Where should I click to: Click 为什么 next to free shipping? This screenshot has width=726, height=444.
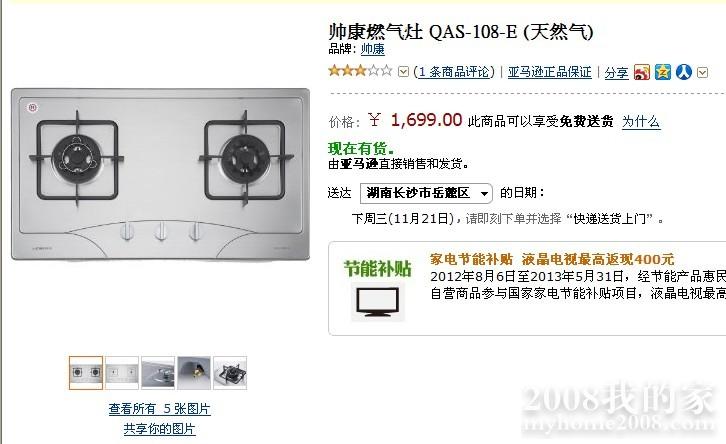641,122
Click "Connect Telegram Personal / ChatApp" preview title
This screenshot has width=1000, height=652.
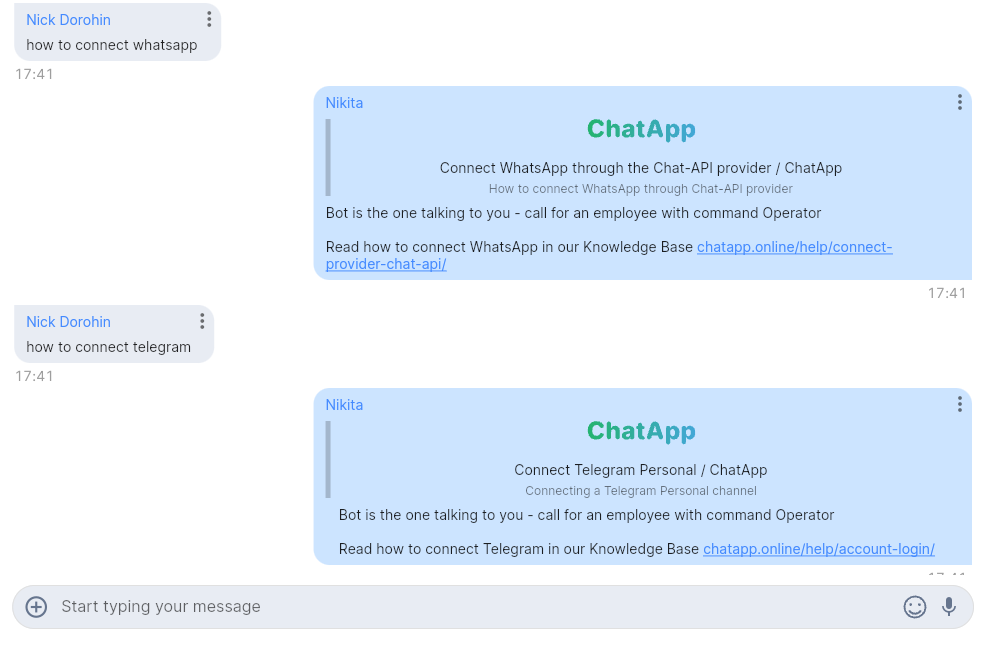[x=641, y=470]
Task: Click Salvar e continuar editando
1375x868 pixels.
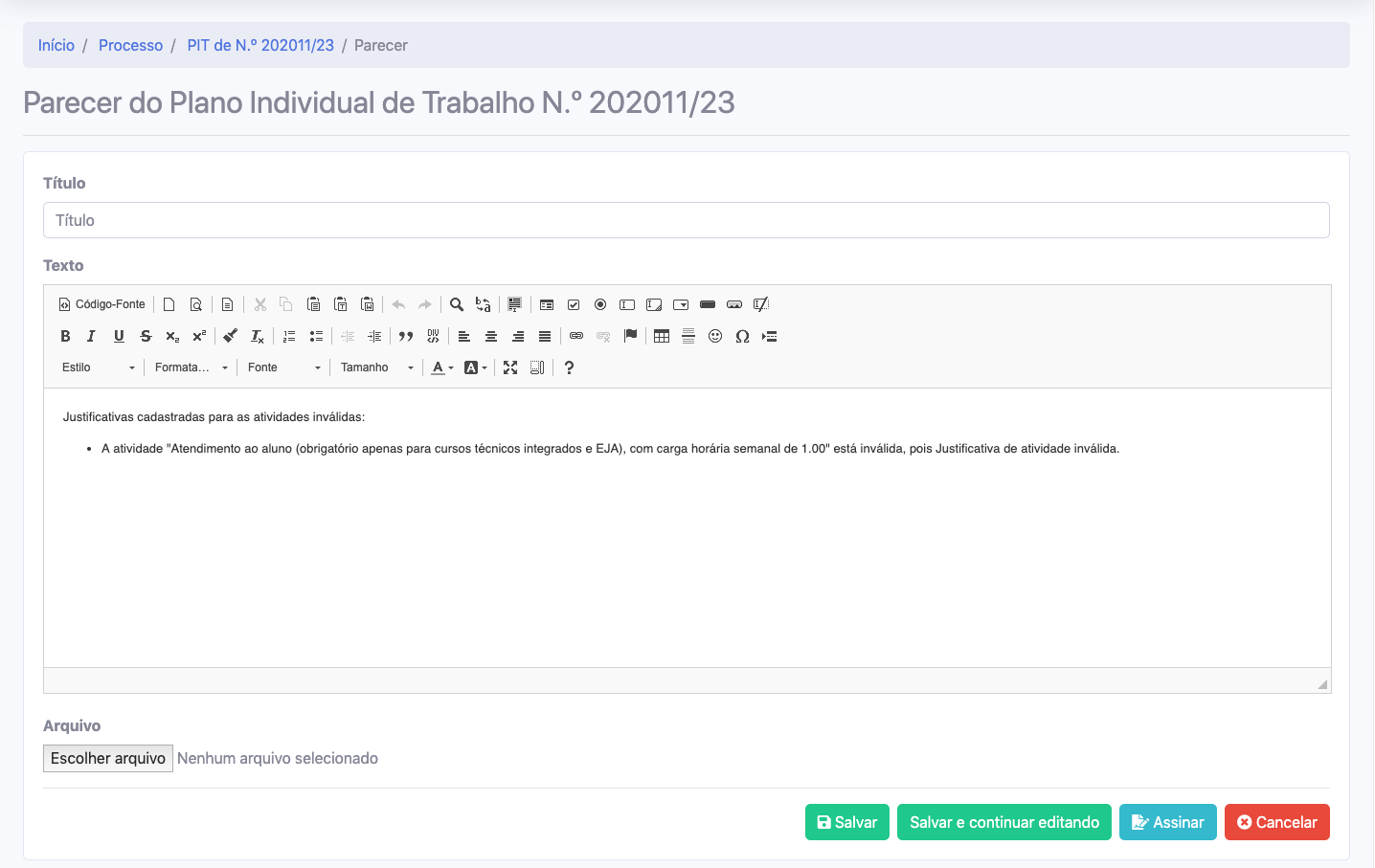Action: tap(1003, 822)
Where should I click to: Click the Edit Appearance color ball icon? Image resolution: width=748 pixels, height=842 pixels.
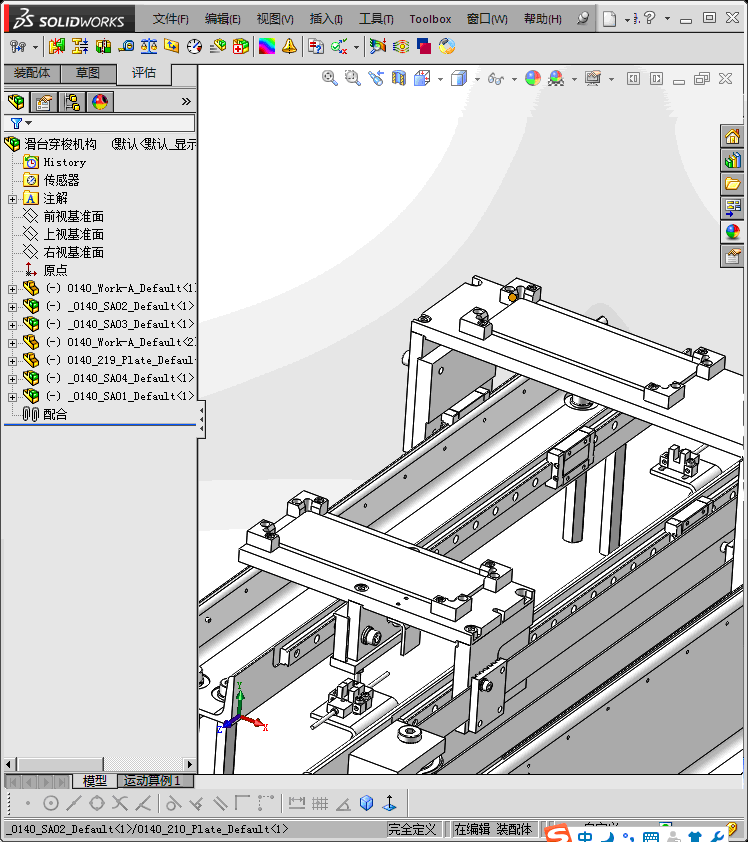pyautogui.click(x=532, y=78)
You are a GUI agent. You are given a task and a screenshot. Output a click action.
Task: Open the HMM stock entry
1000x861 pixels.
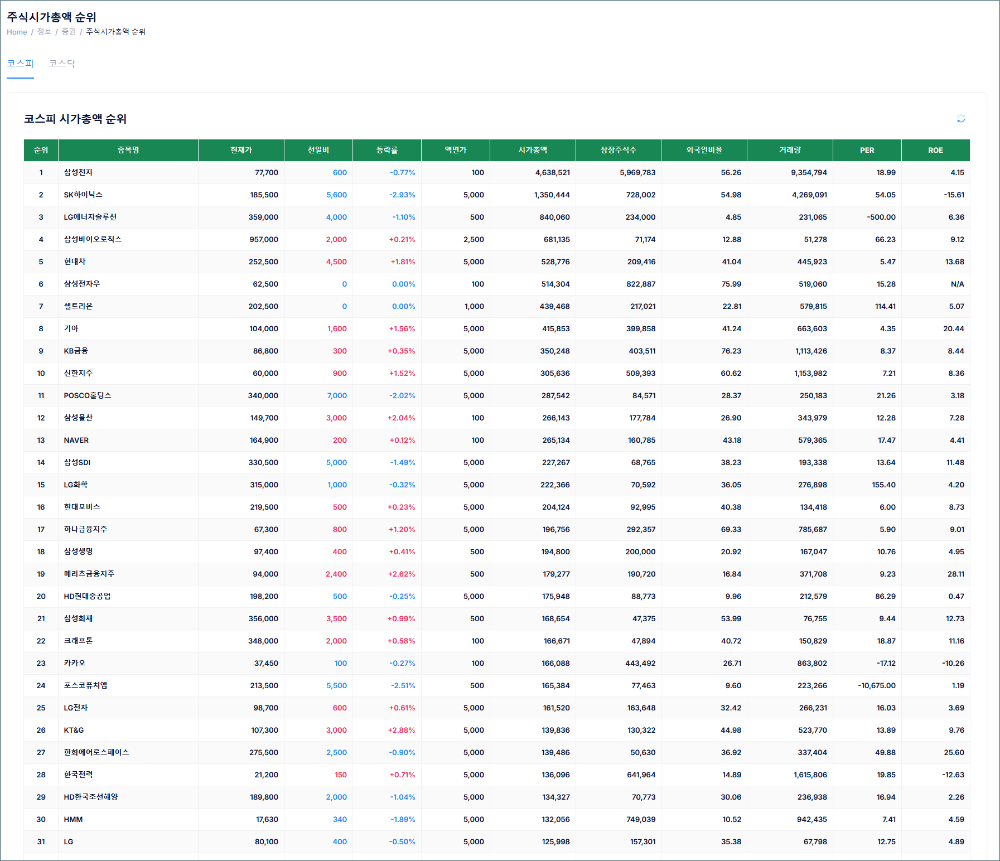pos(73,819)
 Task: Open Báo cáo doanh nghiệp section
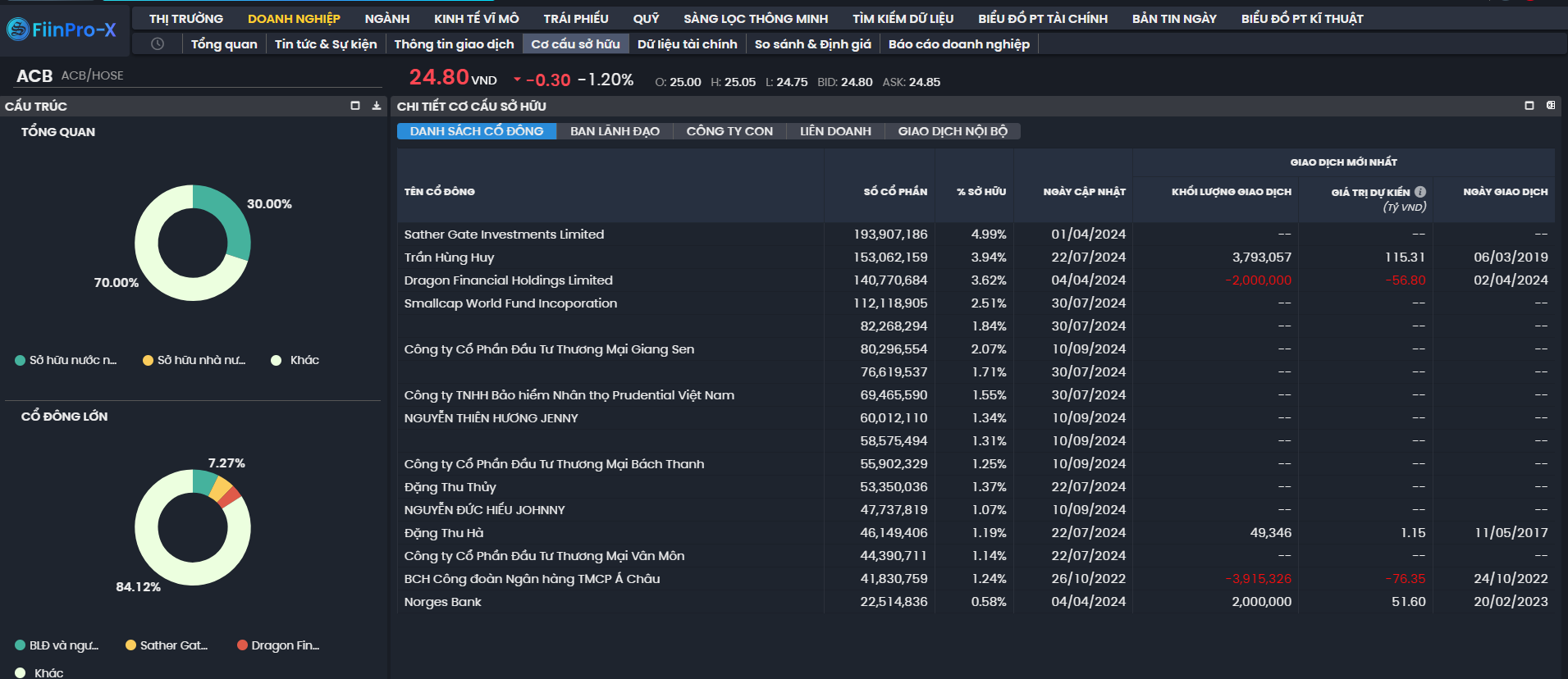tap(958, 43)
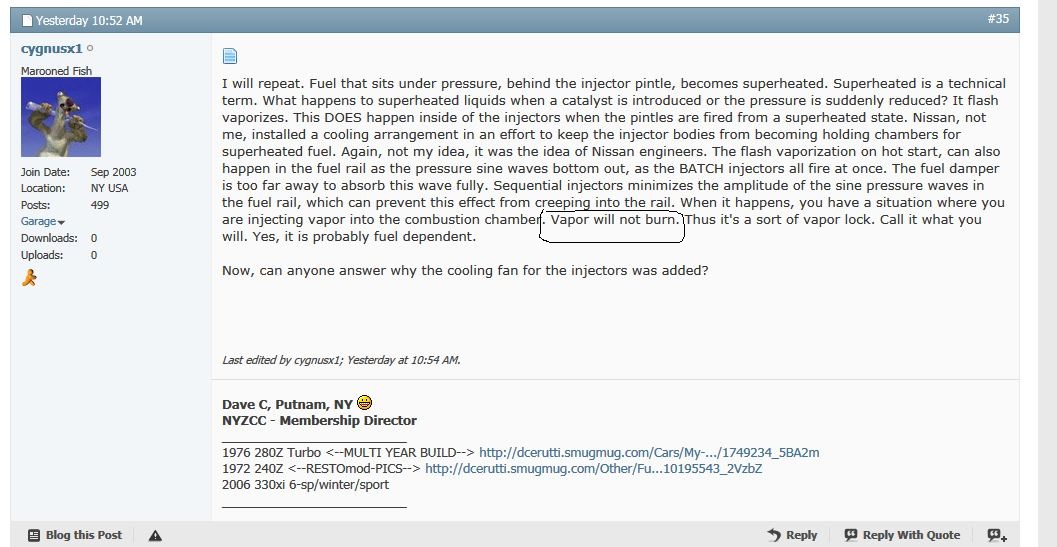Viewport: 1057px width, 547px height.
Task: Click the post document icon above message
Action: tap(230, 56)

### Problem
Retype every record as it stands. None of the pictures should appear.

### Response box
Where should I click to: Click 为什么 next to free shipping? This screenshot has width=726, height=444.
641,122
Click "Connect Telegram Personal / ChatApp" preview title
This screenshot has width=1000, height=652.
[x=641, y=470]
Task: Click Salvar e continuar editando
1375x868 pixels.
Action: tap(1003, 822)
Where should I click to: Click the Edit Appearance color ball icon? Image resolution: width=748 pixels, height=842 pixels.
pyautogui.click(x=532, y=78)
You are a GUI agent. You are given a task and a screenshot. Output a click action.
Task: Open the HMM stock entry
1000x861 pixels.
pos(73,819)
 Task: Open Báo cáo doanh nghiệp section
tap(958, 43)
Viewport: 1057px width, 547px height.
Task: Click the post document icon above message
Action: tap(230, 56)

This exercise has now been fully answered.